Autor » Jürgen Schmidt

 

Schleifen sind Bewegungsimpulse –
über Drehmomente in Coachingprozessen

Systemisch gesehen gibt es keinen Stillstand. Auch wenn man als Coach in Coaching-Prozessen gelegentlich den Eindruck hat, dass es im Sinne des Klienten* nicht schnell genug in die Richtung einer tragfähigen Lösung geht, schließt sich ein völliger Stillstand im Prinzip aus. Klienten erleben schwierige Phasen in Coachings, wenn sie den Eindruck haben, dass sie immer wieder an Problemen vorbei kommen, die sich gleich oder ähnlich für sie anfühlen. Und dennoch bin ich als Coach in der Lage, grundsätzlich auf kleine – um nicht zu sagen mikroskopisch kleine – Unterschiede und Fortschritte aufmerksam zu machen. Wenn Coach und Klient ihre Zeit und Raum so miteinander organisieren können, dass ein sorgfältiges Hinschauen möglich wird, zeigen sich immer kleine Bewegungsimpulse und aus einer vorherigen Erfahrung von Stillstand wird leichter ein erreichtes Etappenziel. Das Gefühl des Feststeckens kann sich unter günstigen Bedingungen völlig auflösen oder viel von seiner belastenden Wirkung verlieren.
◆ ◆ ◆
DEINE AUFGABE
Greif bitte den Text über Stillstand und Bewegung in Coachingprozessen auf und schreib ihn im Anschluss an seinen letzten Satz weiter.

[Gespeicherte Einträge]
◆ ◆ ◆
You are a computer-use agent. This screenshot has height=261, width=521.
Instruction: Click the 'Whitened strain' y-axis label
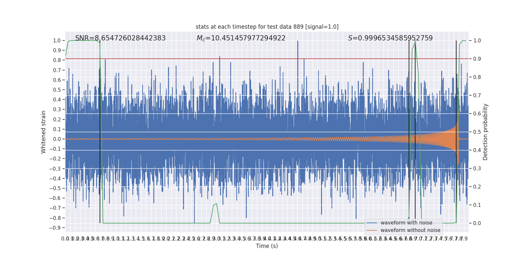point(44,132)
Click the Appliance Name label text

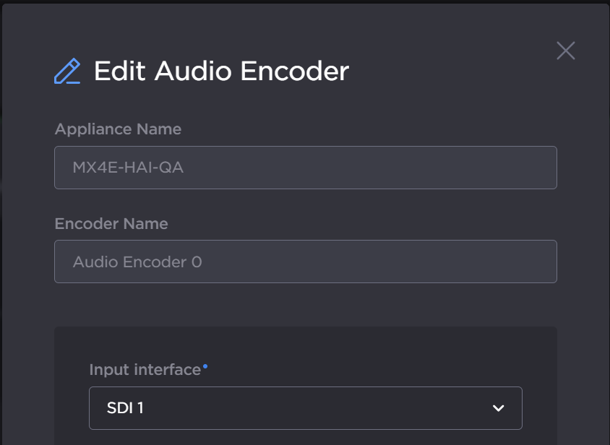118,129
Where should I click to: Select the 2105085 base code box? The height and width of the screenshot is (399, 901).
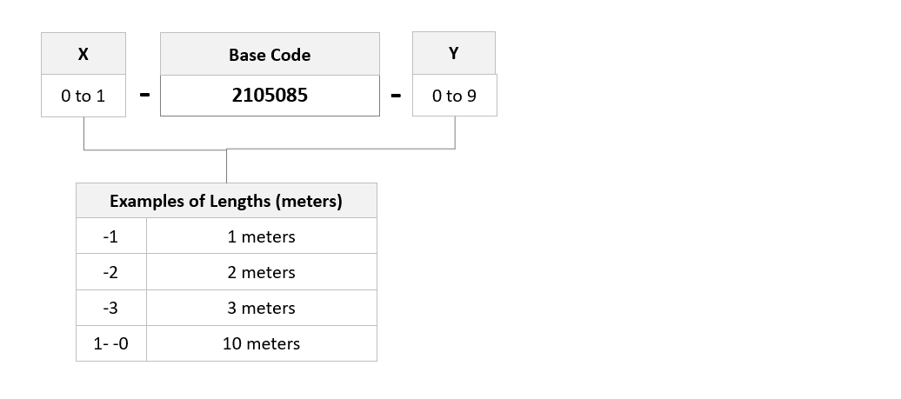click(x=270, y=96)
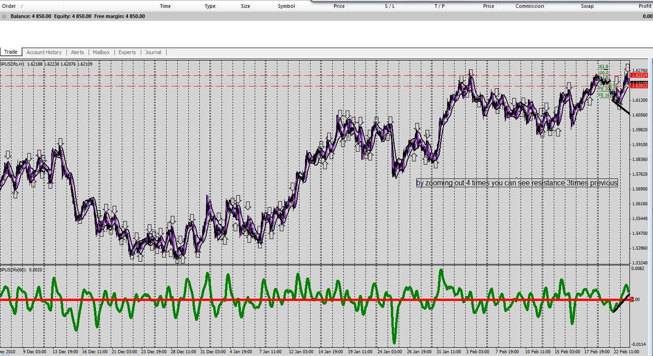Click the 161.8 Fibonacci level label

603,67
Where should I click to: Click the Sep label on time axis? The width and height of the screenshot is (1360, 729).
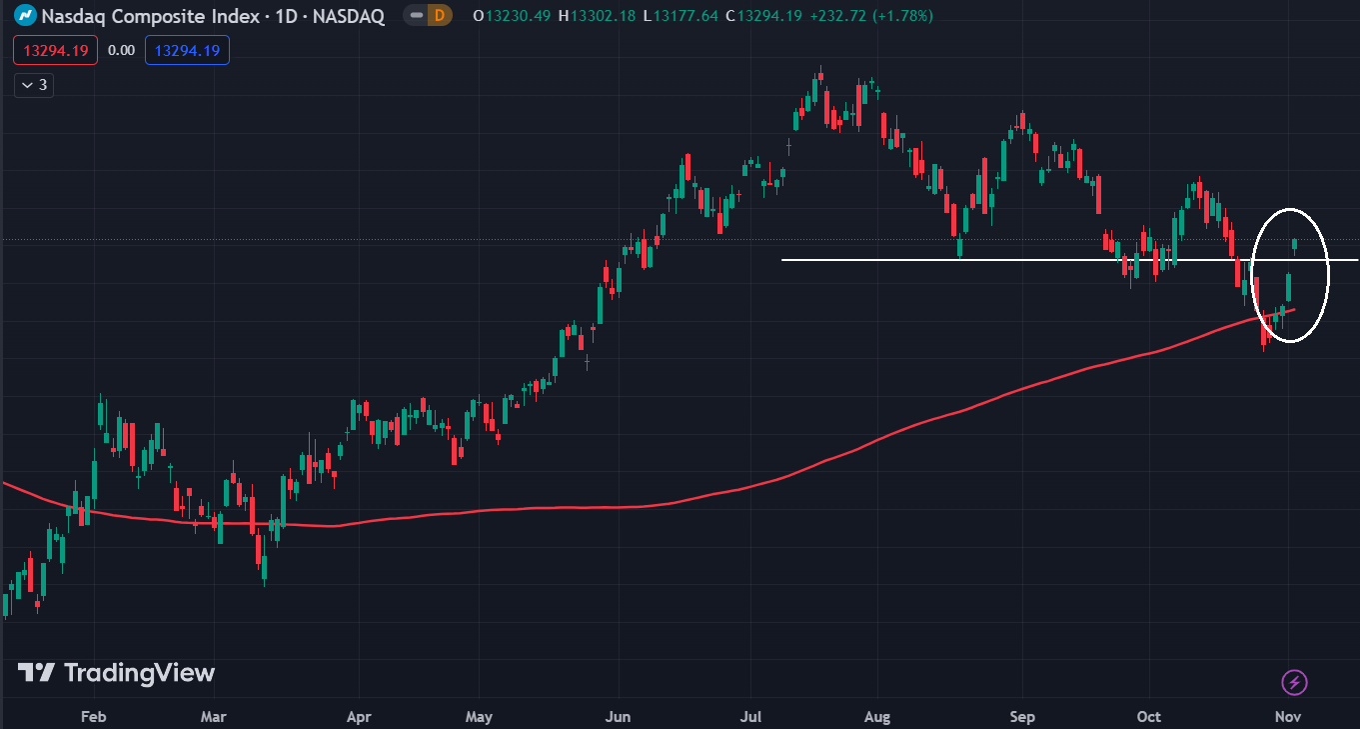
◆ ◆ ◆
AUSGABE
Ein kleiner Einschub direkt an dieser Stelle: EMPLETE selber ist eine Geschichte der sehr kleinen Fortschritte. Sehr lange habe ich die Idee des eigenen Beratungsformats hin und her gewälzt und war mir nicht sicher, ob ich meine langen Jahre in der Beratung noch einmal in dieser eigenen Form ausdefinieren wollte. Zu dieser persönlichen Unentschiedenheit hätte ich über die Zeit selber ein Coaching in Anspruch nehmen können oder sollen. Mit der Zeit hat die dahinter liegende Idee nun doch offenbar an Durchhaltevermögen und Substanz gewonnen und setzt sich nun allmählich in kleinen Schritten um. Zwar noch etwas zögerlich und tastend, aber immerhin. Die Website steht vor der „Fertigstellung“ und ein Beratungsteam formiert sich mit mir hinter der Idee von EMPLETE. Dieser erste Journal-Text, der schon länger im Kopf war, ist geschrieben und gestaltet. Ideen können um so reizvoller sein, wenn sie sich erst nach und nach entfalten.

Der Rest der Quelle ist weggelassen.